▽

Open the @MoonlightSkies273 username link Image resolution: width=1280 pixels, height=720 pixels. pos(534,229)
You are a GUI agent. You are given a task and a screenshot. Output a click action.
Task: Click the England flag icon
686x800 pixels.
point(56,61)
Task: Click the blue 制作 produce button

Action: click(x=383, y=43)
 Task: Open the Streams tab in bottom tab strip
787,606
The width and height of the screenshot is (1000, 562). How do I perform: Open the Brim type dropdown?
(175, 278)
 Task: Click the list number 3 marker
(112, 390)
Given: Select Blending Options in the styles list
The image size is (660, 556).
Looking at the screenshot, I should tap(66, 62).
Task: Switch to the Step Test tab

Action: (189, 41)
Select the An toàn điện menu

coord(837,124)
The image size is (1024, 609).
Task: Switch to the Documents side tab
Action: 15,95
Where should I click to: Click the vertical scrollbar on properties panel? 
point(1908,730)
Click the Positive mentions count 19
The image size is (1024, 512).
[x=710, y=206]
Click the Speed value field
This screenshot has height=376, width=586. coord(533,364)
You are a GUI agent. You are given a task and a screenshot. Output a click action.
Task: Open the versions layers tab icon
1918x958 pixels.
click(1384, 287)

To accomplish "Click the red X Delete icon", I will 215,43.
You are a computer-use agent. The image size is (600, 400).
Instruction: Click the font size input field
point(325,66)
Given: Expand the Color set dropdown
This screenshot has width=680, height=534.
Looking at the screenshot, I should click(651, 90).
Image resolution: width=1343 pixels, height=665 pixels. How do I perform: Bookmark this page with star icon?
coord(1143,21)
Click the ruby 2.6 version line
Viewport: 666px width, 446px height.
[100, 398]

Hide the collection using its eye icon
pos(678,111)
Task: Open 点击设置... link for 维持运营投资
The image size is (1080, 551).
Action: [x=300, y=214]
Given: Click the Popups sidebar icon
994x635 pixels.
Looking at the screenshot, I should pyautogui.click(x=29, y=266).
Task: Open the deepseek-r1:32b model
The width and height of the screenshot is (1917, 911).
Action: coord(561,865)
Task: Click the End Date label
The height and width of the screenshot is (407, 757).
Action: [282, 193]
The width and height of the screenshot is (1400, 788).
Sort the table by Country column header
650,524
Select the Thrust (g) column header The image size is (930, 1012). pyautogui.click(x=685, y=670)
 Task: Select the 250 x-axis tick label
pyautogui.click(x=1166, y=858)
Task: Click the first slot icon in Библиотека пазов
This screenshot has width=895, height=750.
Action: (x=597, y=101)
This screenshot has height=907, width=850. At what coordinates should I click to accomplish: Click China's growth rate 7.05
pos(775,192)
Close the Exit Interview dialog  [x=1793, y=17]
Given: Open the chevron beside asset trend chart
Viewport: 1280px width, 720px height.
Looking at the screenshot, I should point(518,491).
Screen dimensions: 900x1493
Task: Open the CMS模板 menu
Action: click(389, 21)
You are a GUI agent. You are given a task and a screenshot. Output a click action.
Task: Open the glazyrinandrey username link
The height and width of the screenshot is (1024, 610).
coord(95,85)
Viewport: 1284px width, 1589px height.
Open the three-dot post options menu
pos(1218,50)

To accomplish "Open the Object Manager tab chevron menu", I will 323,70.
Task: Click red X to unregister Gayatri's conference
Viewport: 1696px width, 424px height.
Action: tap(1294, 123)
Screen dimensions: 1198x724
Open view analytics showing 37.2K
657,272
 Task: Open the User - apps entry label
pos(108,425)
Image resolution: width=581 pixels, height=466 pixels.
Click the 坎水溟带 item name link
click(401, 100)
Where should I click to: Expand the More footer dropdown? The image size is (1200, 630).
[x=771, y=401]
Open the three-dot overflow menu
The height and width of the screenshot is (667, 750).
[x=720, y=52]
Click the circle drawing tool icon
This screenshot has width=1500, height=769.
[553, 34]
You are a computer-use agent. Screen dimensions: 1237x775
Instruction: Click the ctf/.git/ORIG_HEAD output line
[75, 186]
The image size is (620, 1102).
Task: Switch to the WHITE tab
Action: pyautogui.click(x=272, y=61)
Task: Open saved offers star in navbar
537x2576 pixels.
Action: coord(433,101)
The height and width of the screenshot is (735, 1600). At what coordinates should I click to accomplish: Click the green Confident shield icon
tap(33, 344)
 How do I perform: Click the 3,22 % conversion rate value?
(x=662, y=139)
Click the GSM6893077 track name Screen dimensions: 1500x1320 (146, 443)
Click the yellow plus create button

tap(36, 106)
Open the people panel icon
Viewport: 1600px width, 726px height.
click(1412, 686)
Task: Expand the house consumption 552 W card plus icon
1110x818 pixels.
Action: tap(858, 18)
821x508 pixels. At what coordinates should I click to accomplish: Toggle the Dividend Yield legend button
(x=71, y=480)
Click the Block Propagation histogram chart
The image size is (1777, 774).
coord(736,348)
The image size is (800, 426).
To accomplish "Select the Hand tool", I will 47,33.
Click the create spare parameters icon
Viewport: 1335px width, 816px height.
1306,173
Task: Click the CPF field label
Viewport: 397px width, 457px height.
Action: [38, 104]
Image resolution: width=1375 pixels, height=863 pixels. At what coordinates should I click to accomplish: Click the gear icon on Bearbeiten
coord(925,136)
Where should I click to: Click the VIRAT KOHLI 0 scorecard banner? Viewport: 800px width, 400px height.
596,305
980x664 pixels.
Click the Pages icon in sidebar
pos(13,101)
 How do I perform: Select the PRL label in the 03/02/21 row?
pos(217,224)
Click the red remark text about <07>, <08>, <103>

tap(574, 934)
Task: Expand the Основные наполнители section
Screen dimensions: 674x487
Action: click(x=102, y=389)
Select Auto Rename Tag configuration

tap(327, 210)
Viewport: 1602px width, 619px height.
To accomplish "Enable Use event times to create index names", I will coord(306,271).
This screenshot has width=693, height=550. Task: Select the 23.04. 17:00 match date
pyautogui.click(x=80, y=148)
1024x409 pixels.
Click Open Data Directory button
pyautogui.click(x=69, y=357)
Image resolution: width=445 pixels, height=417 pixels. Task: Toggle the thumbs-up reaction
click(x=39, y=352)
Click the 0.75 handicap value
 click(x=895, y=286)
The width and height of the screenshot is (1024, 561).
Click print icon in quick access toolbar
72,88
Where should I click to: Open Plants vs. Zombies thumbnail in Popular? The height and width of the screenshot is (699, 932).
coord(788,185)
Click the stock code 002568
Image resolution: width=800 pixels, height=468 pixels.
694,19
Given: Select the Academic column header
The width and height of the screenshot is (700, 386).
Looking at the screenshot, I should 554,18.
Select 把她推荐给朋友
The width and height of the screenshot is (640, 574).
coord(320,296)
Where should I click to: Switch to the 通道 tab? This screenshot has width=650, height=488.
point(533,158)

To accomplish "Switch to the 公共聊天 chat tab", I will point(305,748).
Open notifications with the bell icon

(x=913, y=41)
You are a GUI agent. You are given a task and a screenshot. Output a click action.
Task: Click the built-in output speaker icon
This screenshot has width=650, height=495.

△

§ **What the task asks**:
Once more, give all the records exactly as they were written.

§ **Your response**:
Open the @MoonlightSkies273 username link Image resolution: width=1280 pixels, height=720 pixels. pos(534,229)
You are a GUI agent. You are given a task and a screenshot. Output a click action.
Task: Click the England flag icon
686x800 pixels.
point(56,61)
Task: Click the blue 制作 produce button

Action: click(x=383, y=43)
 Task: Open the Streams tab in bottom tab strip
787,606
The width and height of the screenshot is (1000, 562). How do I perform: Open the Brim type dropdown?
(175, 278)
 Task: Click the list number 3 marker
(112, 390)
Given: Select Blending Options in the styles list
The image size is (660, 556).
Looking at the screenshot, I should tap(66, 62).
Task: Switch to the Step Test tab

Action: (189, 41)
Select the An toàn điện menu

coord(837,124)
The image size is (1024, 609).
Task: Switch to the Documents side tab
Action: 15,95
Where should I click to: Click the vertical scrollbar on properties panel? 
point(1908,730)
Click the Positive mentions count 19
The image size is (1024, 512).
[x=710, y=206]
Click the Speed value field
This screenshot has height=376, width=586. coord(533,364)
You are a GUI agent. You are given a task and a screenshot. Output a click action.
Task: Open the versions layers tab icon
1918x958 pixels.
click(1384, 287)

To accomplish "Click the red X Delete icon", I will 215,43.
You are a computer-use agent. The image size is (600, 400).
Instruction: Click the font size input field
point(325,66)
Given: Expand the Color set dropdown
This screenshot has width=680, height=534.
Looking at the screenshot, I should click(651, 90).
Image resolution: width=1343 pixels, height=665 pixels. How do I perform: Bookmark this page with star icon?
coord(1143,21)
Click the ruby 2.6 version line
Viewport: 666px width, 446px height.
[100, 398]

Hide the collection using its eye icon
pos(678,111)
Task: Open 点击设置... link for 维持运营投资
The image size is (1080, 551).
Action: [x=300, y=214]
Given: Click the Popups sidebar icon
994x635 pixels.
Looking at the screenshot, I should pyautogui.click(x=29, y=266).
Task: Open the deepseek-r1:32b model
The width and height of the screenshot is (1917, 911).
Action: coord(561,865)
Task: Click the End Date label
The height and width of the screenshot is (407, 757).
Action: [282, 193]
The width and height of the screenshot is (1400, 788).
Sort the table by Country column header
650,524
Select the Thrust (g) column header The image size is (930, 1012). pyautogui.click(x=685, y=670)
 Task: Select the 250 x-axis tick label
pyautogui.click(x=1166, y=858)
Task: Click the first slot icon in Библиотека пазов
This screenshot has width=895, height=750.
Action: (x=597, y=101)
This screenshot has height=907, width=850. At what coordinates should I click to accomplish: Click China's growth rate 7.05
pos(775,192)
Close the Exit Interview dialog  [x=1793, y=17]
Given: Open the chevron beside asset trend chart
Viewport: 1280px width, 720px height.
Looking at the screenshot, I should point(518,491).
Screen dimensions: 900x1493
Task: Open the CMS模板 menu
Action: click(389, 21)
You are a GUI agent. You are given a task and a screenshot. Output a click action.
Task: Open the glazyrinandrey username link
The height and width of the screenshot is (1024, 610).
coord(95,85)
Viewport: 1284px width, 1589px height.
Open the three-dot post options menu
pos(1218,50)

To accomplish "Open the Object Manager tab chevron menu", I will 323,70.
Task: Click red X to unregister Gayatri's conference
Viewport: 1696px width, 424px height.
Action: tap(1294, 123)
Screen dimensions: 1198x724
Open view analytics showing 37.2K
657,272
 Task: Open the User - apps entry label
pos(108,425)
Image resolution: width=581 pixels, height=466 pixels.
Click the 坎水溟带 item name link
click(401, 100)
Where should I click to: Expand the More footer dropdown? The image size is (1200, 630).
[x=771, y=401]
Open the three-dot overflow menu
The height and width of the screenshot is (667, 750).
[x=720, y=52]
Click the circle drawing tool icon
This screenshot has width=1500, height=769.
[553, 34]
You are a computer-use agent. Screen dimensions: 1237x775
Instruction: Click the ctf/.git/ORIG_HEAD output line
[75, 186]
The image size is (620, 1102).
Task: Switch to the WHITE tab
Action: pyautogui.click(x=272, y=61)
Task: Open saved offers star in navbar
537x2576 pixels.
Action: coord(433,101)
The height and width of the screenshot is (735, 1600). At what coordinates should I click to accomplish: Click the green Confident shield icon
tap(33, 344)
 How do I perform: Click the 3,22 % conversion rate value?
(x=662, y=139)
Click the GSM6893077 track name Screen dimensions: 1500x1320 (146, 443)
Click the yellow plus create button

tap(36, 106)
Open the people panel icon
Viewport: 1600px width, 726px height.
click(1412, 686)
Task: Expand the house consumption 552 W card plus icon
1110x818 pixels.
Action: tap(858, 18)
821x508 pixels. At what coordinates should I click to accomplish: Toggle the Dividend Yield legend button
(x=71, y=480)
Click the Block Propagation histogram chart
The image size is (1777, 774).
coord(736,348)
The image size is (800, 426).
To accomplish "Select the Hand tool", I will 47,33.
Click the create spare parameters icon
Viewport: 1335px width, 816px height.
1306,173
Task: Click the CPF field label
Viewport: 397px width, 457px height.
Action: [38, 104]
Image resolution: width=1375 pixels, height=863 pixels. At what coordinates should I click to accomplish: Click the gear icon on Bearbeiten
coord(925,136)
Where should I click to: Click the VIRAT KOHLI 0 scorecard banner? Viewport: 800px width, 400px height.
596,305
980x664 pixels.
Click the Pages icon in sidebar
pos(13,101)
 How do I perform: Select the PRL label in the 03/02/21 row?
pos(217,224)
Click the red remark text about <07>, <08>, <103>

tap(574, 934)
Task: Expand the Основные наполнители section
Screen dimensions: 674x487
Action: click(x=102, y=389)
Select Auto Rename Tag configuration

tap(327, 210)
Viewport: 1602px width, 619px height.
To accomplish "Enable Use event times to create index names", I will coord(306,271).
This screenshot has width=693, height=550. Task: Select the 23.04. 17:00 match date
pyautogui.click(x=80, y=148)
1024x409 pixels.
Click Open Data Directory button
pyautogui.click(x=69, y=357)
Image resolution: width=445 pixels, height=417 pixels. Task: Toggle the thumbs-up reaction
click(x=39, y=352)
Click the 0.75 handicap value
 click(x=895, y=286)
The width and height of the screenshot is (1024, 561).
Click print icon in quick access toolbar
72,88
Where should I click to: Open Plants vs. Zombies thumbnail in Popular? The height and width of the screenshot is (699, 932).
coord(788,185)
Click the stock code 002568
Image resolution: width=800 pixels, height=468 pixels.
694,19
Given: Select the Academic column header
The width and height of the screenshot is (700, 386).
Looking at the screenshot, I should 554,18.
Select 把她推荐给朋友
The width and height of the screenshot is (640, 574).
coord(320,296)
Where should I click to: Switch to the 通道 tab? This screenshot has width=650, height=488.
point(533,158)

To accomplish "Switch to the 公共聊天 chat tab", I will point(305,748).
Open notifications with the bell icon

(x=913, y=41)
You are a GUI agent. You are given a task and a screenshot. Output a click action.
Task: Click the built-in output speaker icon
This screenshot has width=650, height=495.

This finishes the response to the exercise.